Start of MATERIALS PROVIDED

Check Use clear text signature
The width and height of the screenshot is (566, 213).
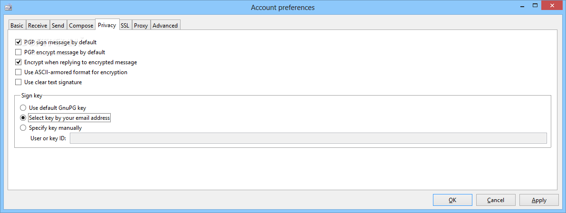point(19,82)
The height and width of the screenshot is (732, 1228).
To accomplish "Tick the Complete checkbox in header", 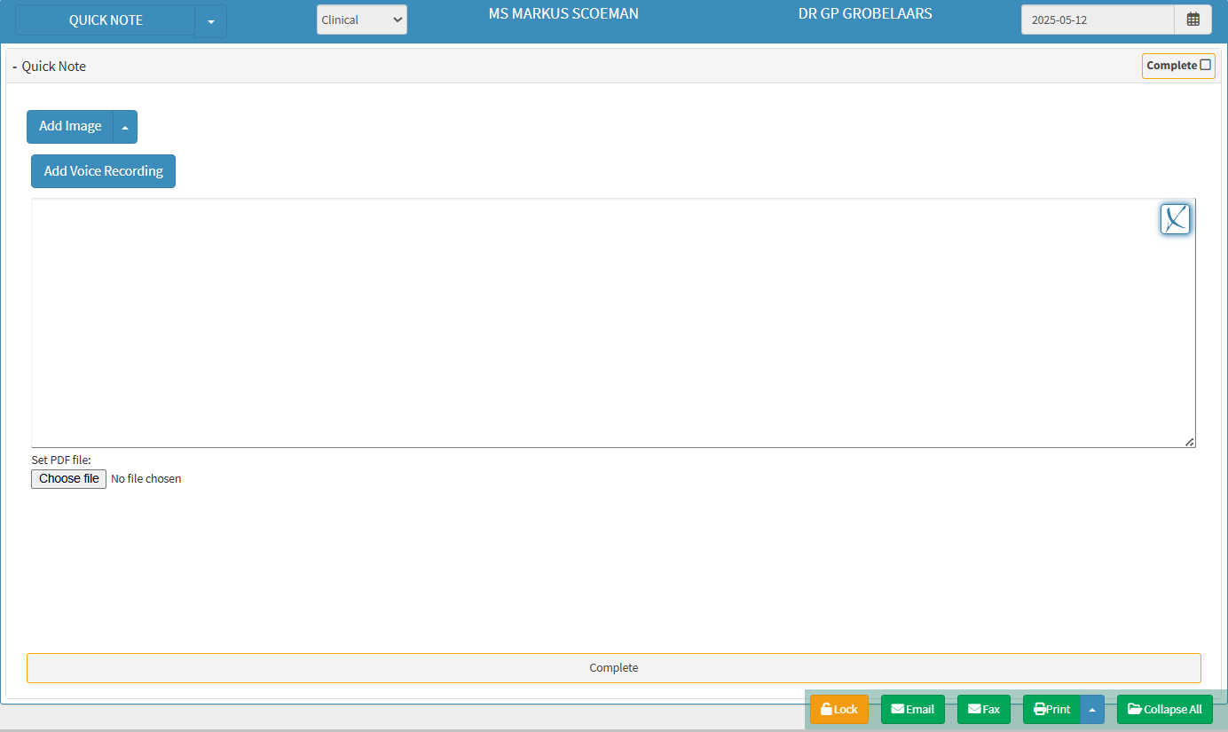I will point(1205,65).
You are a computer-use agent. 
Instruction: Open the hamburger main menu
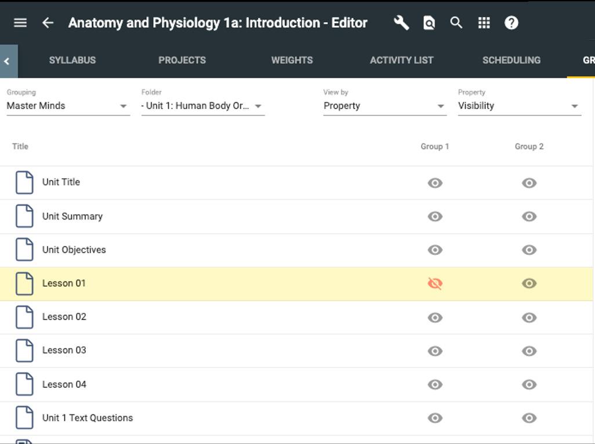pos(20,23)
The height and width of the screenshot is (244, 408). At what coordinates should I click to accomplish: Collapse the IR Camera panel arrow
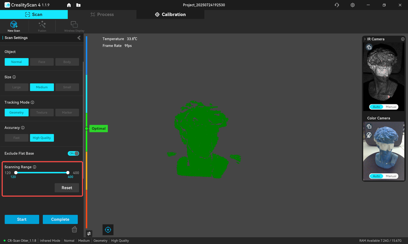(365, 39)
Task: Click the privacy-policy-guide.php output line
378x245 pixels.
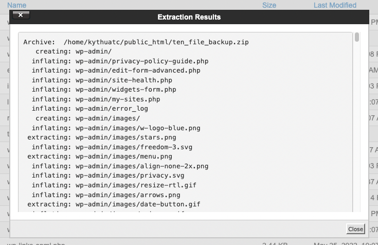Action: 120,61

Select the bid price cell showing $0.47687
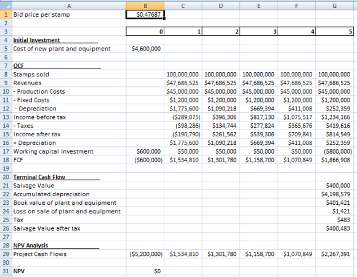point(145,14)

End of MATERIALS PROVIDED

▶ **DIRECTIONS**: Set the pictures aside and restate word for word only the lines from the line containing "378x245 pixels." through the end of the entries above, both included.

▶ **SOLUTION TO THIS EXERCISE**:
378x245 pixels.
Action: 120,61

Select the bid price cell showing $0.47687
point(145,14)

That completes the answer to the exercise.